Anmerkungen zur neuen „Pepsi“ 116719BLRO
Liebe Rolex-Fans,
nun ist es also endlich soweit, Rolex hat auf der Baselworld 2014 zur (zunächst überwiegend) großen Freude der Fangemeinde eine neue GMT-Master II mit der so lange erwarteten blau/roten „Pepsi“-Lünette vorgestellt.
Aber was ist das?! Die neue „Pepsi“ ist nur in einer Weißgoldversion lieferbar und der Preis ist daher naturgemäß „etwas“ höher als für eine Stahluhr. Der Schock sitzt tief, der Unmut ist groß und Rolex wird von einigen Mitgliedern als arrogant, völlig verrückt und geistig umnachtet bezeichnet. Bei genauerer Betrachtung stellt sich aber heraus, daß die Entscheidung eine „Pepsi“ in Weißgold auf den Markt zu bringen nur konsequent ist. Und dies hat technische und damit verbunden natürlich auch wirtschaftliche Gründe, die ich versuchen werde in diesem (sehr textlastigen) Beitrag zu erläutern.

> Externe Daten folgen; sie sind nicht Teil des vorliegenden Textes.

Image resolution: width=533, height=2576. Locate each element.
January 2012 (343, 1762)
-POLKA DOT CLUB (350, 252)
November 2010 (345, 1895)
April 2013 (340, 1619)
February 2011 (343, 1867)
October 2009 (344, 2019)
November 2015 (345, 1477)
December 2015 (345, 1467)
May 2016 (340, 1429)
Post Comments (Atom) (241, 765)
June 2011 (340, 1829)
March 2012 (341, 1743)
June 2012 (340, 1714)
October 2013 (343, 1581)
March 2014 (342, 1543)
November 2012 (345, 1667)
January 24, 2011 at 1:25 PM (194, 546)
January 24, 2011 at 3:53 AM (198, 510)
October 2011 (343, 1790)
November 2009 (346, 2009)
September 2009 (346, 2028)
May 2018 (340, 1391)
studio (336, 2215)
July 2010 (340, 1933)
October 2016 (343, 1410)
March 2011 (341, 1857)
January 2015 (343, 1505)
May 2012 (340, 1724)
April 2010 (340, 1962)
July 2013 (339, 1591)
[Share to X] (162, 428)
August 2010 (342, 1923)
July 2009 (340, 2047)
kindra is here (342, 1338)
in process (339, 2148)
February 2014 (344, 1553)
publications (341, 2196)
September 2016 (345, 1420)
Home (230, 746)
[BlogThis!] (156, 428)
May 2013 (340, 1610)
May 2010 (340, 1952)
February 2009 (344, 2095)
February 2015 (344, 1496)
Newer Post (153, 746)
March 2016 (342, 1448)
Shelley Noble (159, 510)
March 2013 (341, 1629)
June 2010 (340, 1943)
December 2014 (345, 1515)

Bereits vor einem Jahr habe ich in einem anderen Beitrag zum Ausdruck gebracht, daß das große Problem in der Keramikfarbe „rot“ liegt. Die Verfahren zur Herstellung von schwarzer, blauer oder auch grüner Keramik sind seit längerem bekannt und diese Keramikfarben sind mit einem einigermaßen vertretbaren Aufwand herzustellen. Bisher war es jedoch nicht gelungen rote Keramik zu erzeugen, aber Rolex hat vor einiger Zeit ein ausgesprochen komplexes Verfahren zur Herstellung roter Keramik patentieren lassen. Nachfolgend erlaube ich mir kurz aus der Patentschrift zu zitieren, um die Problematik der roten Keramik zu verdeutlichen:
“In particular, it is difficult, if not impossible, to obtain to date certain ranges or varieties of red that are strong, bright and stable through time. Numerous tests have been done in this matter, including using coated nanoparticles, especially silica-coated nanoparticles as pigments, but the final ceramics obtained are still known to have muddy and "dirty" colors, rather similar to an undefined brown. The object of the invention precisely aims to overcome these disadvantages by precisely proposing timepiece components, jewels or jewelry pieces made in ceramic in the entire range of desired colors, particularly in the red range.”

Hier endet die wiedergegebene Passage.